Exercise details - When the string "computer" is part of a line in the data below, report the whole line.

The data -
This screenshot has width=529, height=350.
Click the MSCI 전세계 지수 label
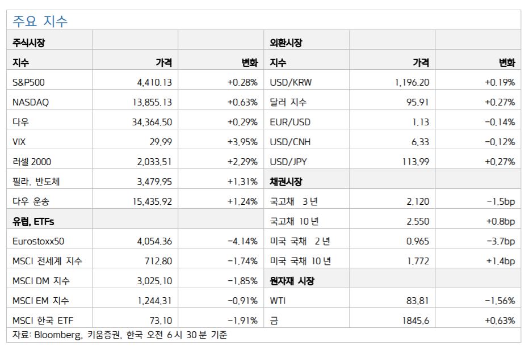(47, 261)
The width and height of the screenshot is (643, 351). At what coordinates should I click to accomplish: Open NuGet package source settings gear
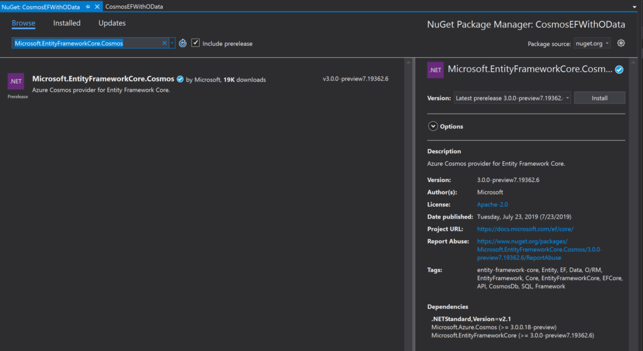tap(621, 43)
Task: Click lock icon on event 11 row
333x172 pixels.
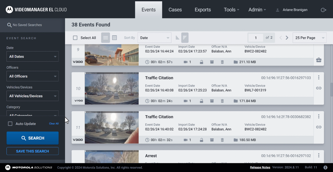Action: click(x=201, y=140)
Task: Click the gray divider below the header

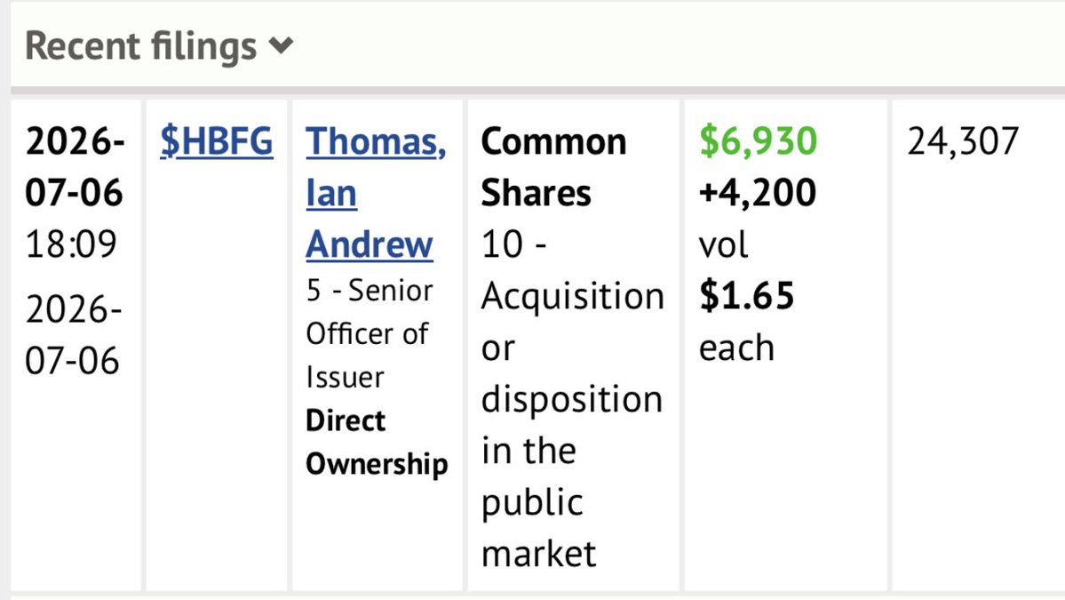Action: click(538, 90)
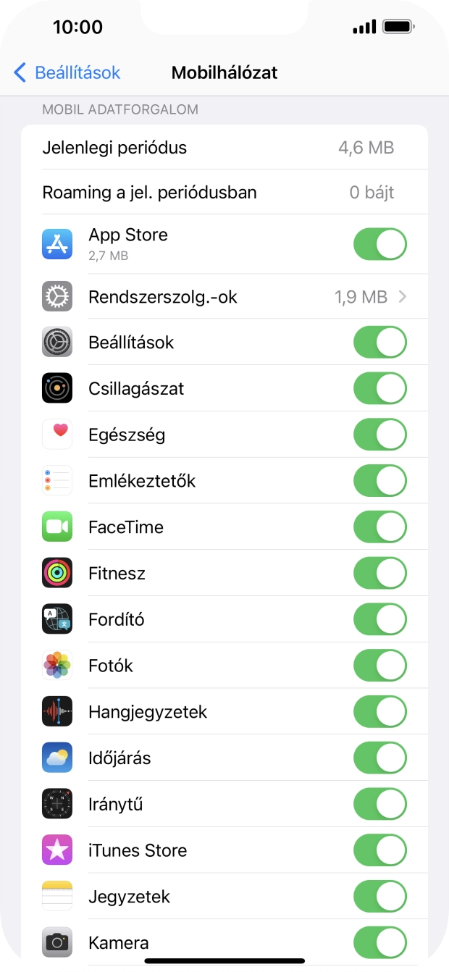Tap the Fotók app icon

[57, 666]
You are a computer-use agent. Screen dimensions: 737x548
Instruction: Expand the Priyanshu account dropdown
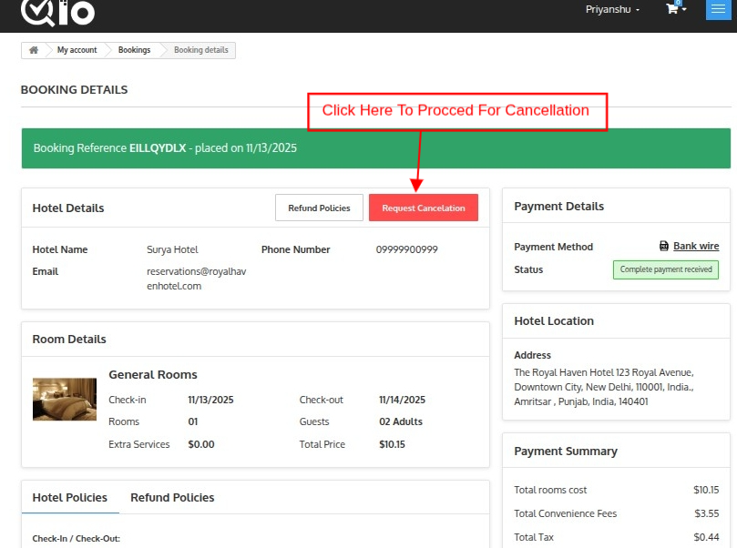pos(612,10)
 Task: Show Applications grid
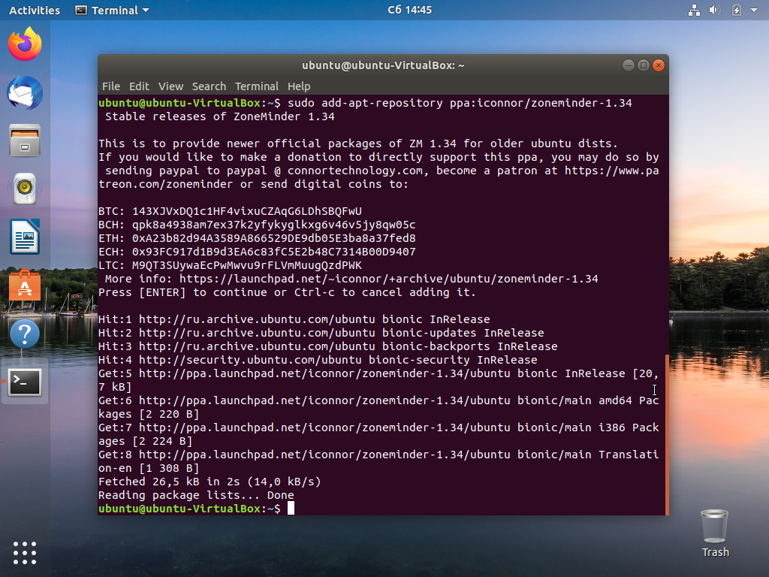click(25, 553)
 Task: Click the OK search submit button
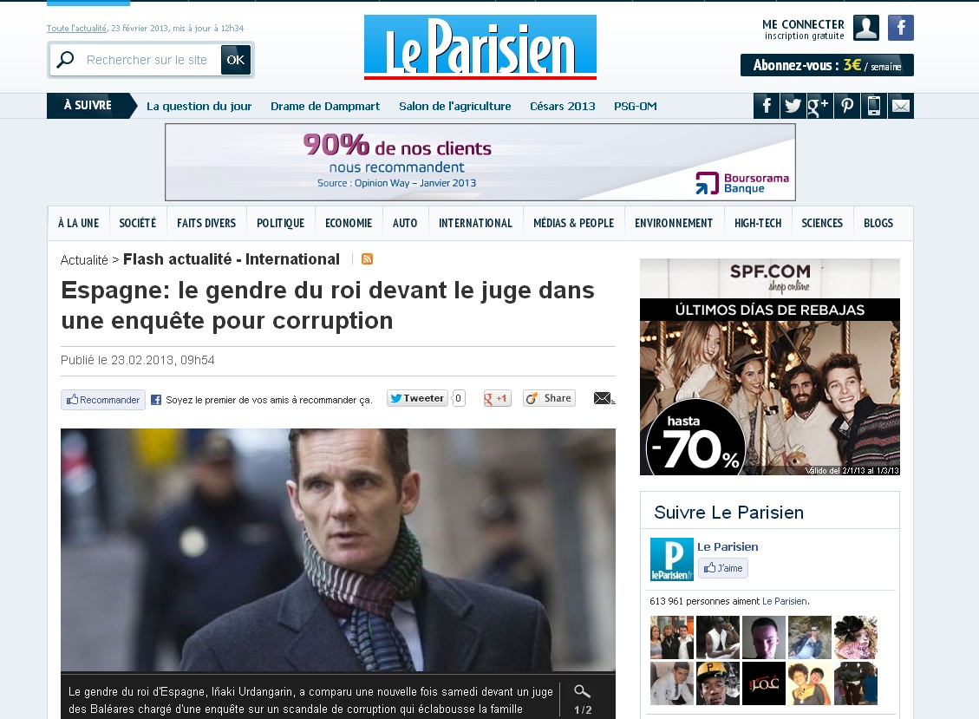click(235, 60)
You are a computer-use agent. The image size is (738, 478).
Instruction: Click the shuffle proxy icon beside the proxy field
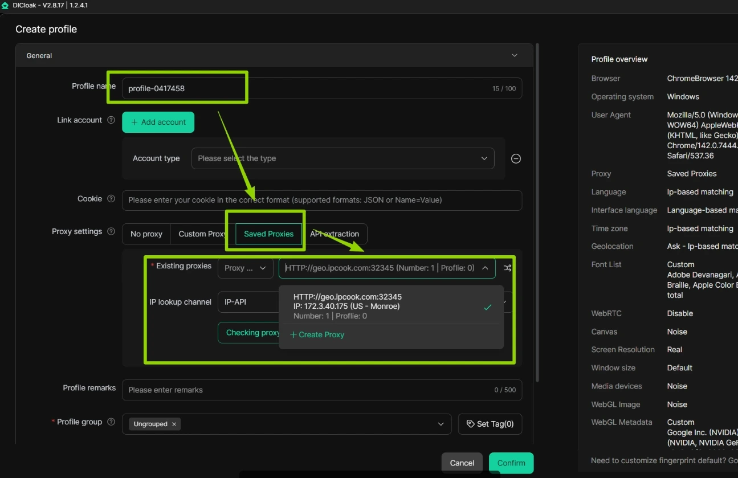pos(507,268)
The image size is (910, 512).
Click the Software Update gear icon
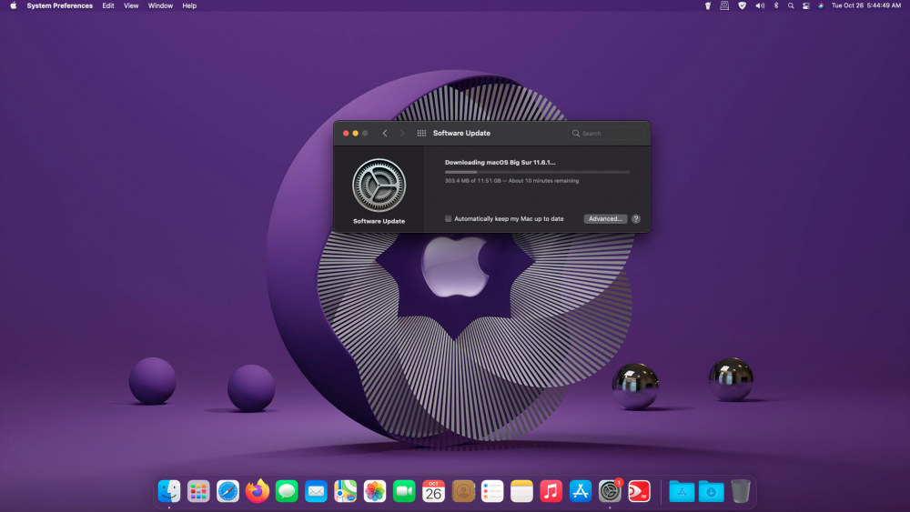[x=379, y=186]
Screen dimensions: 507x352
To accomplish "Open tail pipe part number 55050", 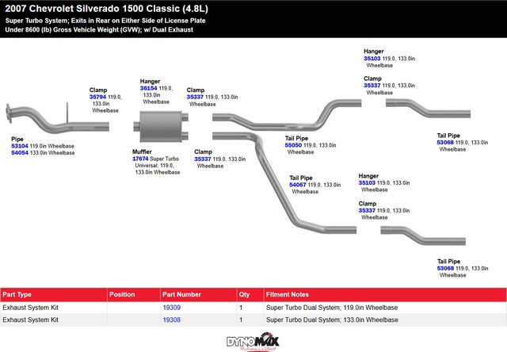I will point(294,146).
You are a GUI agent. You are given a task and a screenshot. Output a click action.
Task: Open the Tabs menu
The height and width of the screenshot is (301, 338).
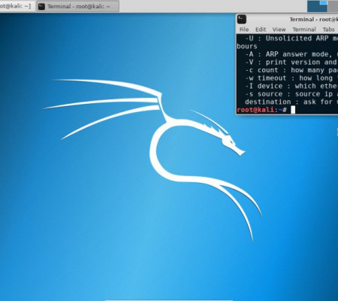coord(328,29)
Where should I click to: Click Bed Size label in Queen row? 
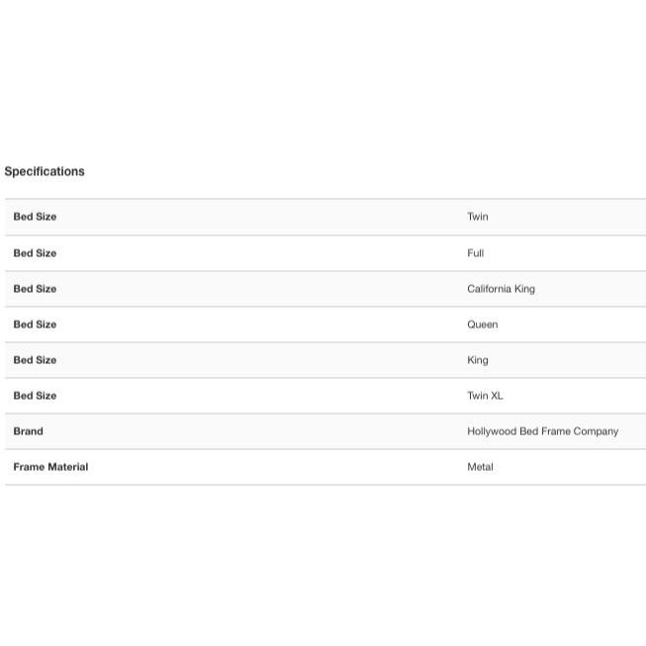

Exercise solution -
You are a computer-use agent. Screen dimensions: 737x548
You are a computer-use agent. The image size is (738, 478).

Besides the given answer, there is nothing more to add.